● **Given records**:
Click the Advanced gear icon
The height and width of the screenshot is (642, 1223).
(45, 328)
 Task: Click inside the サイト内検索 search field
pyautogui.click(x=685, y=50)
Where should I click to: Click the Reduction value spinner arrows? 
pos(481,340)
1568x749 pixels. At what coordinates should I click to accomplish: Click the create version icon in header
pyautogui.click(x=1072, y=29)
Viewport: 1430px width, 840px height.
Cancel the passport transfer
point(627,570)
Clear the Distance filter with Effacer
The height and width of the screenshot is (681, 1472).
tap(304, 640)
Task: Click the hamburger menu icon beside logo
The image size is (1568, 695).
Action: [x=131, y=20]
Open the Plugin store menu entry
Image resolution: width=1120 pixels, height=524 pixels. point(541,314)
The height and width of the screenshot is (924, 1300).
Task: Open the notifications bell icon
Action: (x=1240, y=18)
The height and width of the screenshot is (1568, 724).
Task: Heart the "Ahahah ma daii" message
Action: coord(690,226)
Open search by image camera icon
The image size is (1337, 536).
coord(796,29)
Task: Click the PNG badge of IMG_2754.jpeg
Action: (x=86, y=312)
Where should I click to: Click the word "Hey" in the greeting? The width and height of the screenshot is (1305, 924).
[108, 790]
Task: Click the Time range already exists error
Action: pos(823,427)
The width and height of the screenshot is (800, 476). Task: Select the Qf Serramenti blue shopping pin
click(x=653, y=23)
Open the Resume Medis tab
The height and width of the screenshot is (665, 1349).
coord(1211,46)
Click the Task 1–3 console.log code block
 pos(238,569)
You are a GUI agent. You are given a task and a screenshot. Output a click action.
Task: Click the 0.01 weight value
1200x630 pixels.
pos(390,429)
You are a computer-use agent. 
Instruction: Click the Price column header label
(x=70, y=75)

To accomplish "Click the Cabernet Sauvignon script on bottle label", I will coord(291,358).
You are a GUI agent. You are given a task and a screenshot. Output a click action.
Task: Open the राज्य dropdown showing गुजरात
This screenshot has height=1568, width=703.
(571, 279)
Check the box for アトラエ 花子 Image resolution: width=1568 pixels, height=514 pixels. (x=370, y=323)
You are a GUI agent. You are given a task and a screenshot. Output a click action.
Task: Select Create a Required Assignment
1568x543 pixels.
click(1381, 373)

● **Task details**:
Write out exactly those lines of the records above that lie from the one with "Check the box" through the last line, including both.

● **Solution**:
Check the box for アトラエ 花子 Image resolution: width=1568 pixels, height=514 pixels. (x=370, y=323)
You are a GUI agent. You are given a task and a screenshot. Output a click action.
Task: Select Create a Required Assignment
1568x543 pixels.
click(1381, 373)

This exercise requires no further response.